Was hält Ihre Lust auf ehrenamtliches Engagement frisch?
Nölle: Auf jeden Fall ein Umfeld, in dem alle gut finden, was ich mache. Mein Mann und meine beiden Söhne, stehen voll hinter mir und unterstützen mein Engagement. Wichtig ist es aber auch, die eigenen Grenzen zu stecken, nur die Kraft und Zeit zu investieren, die man wirklich will und kann. Die Wochenenden gehören weiter meiner Familie.

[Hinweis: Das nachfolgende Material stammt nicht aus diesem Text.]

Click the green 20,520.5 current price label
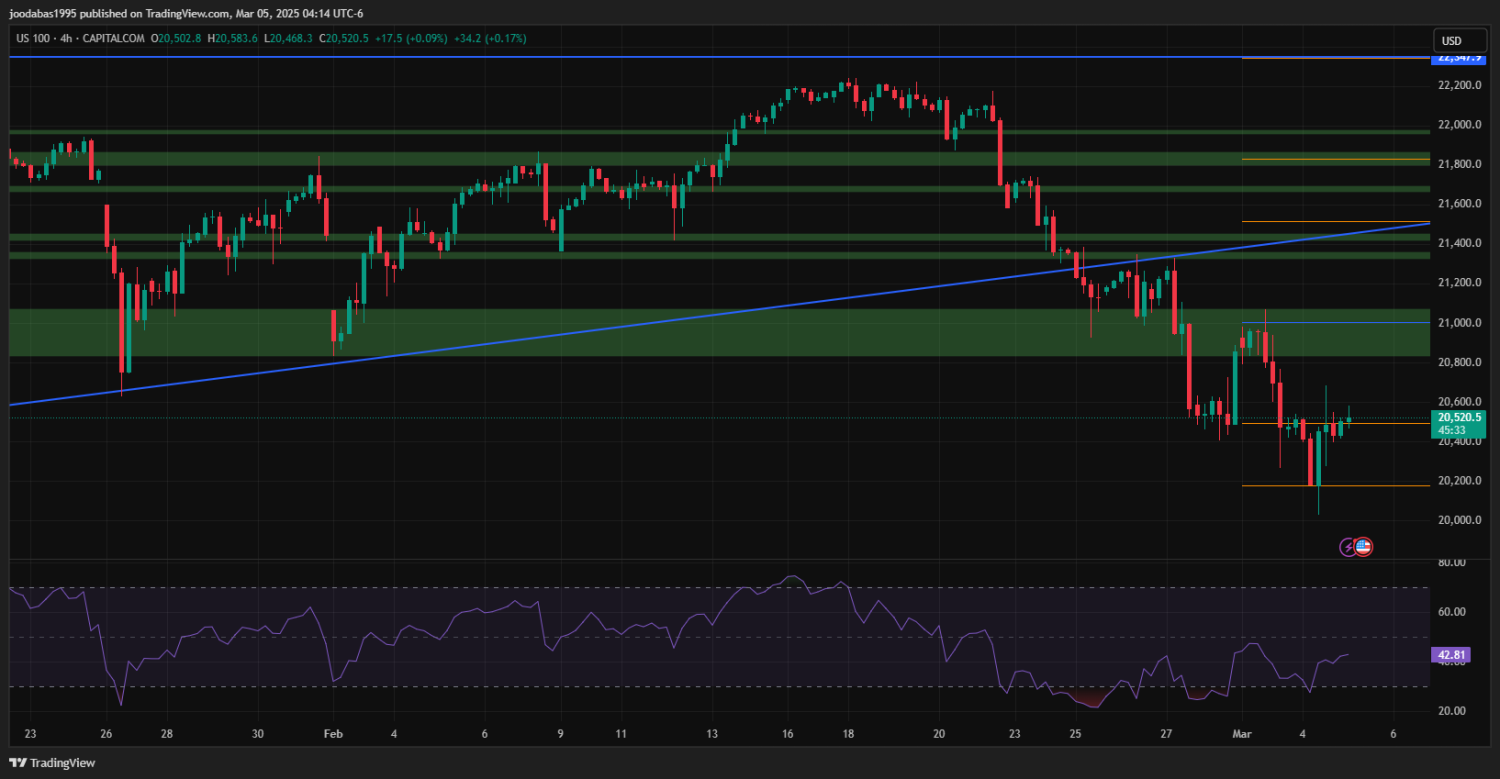 (1461, 417)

Gut sind immer wieder die richtigen Anregungen und Begegnungen in der Gemeinschaft von PRO RETINA. Ganz besonders sind aber die Erlebnisse in der Beratung selbst immer wieder Motivation, weiterzumachen. Was kann es Schöneres geben, als die Rückmeldung, dass sich durch einen Tipp oder Hinweis etwas an der Lebenssituation anderer verbessert hat? Die Einladung zum Kaffee, das Küsschen auf die Wange als Dankeschön machen mich auch stolz. Man kann zwar niemanden sagen, dass das Augenlicht wiederkommt, aber man kann mit der Überzeugung der eigenen Erfahrung aufmuntern. Denn ich weiß selbst, dass es nicht so schwer sein muss, wie man sich es allein vorstellt. Wenn man die richtige Unterstützung bekommt, um sich neu im Leben zu arrangieren.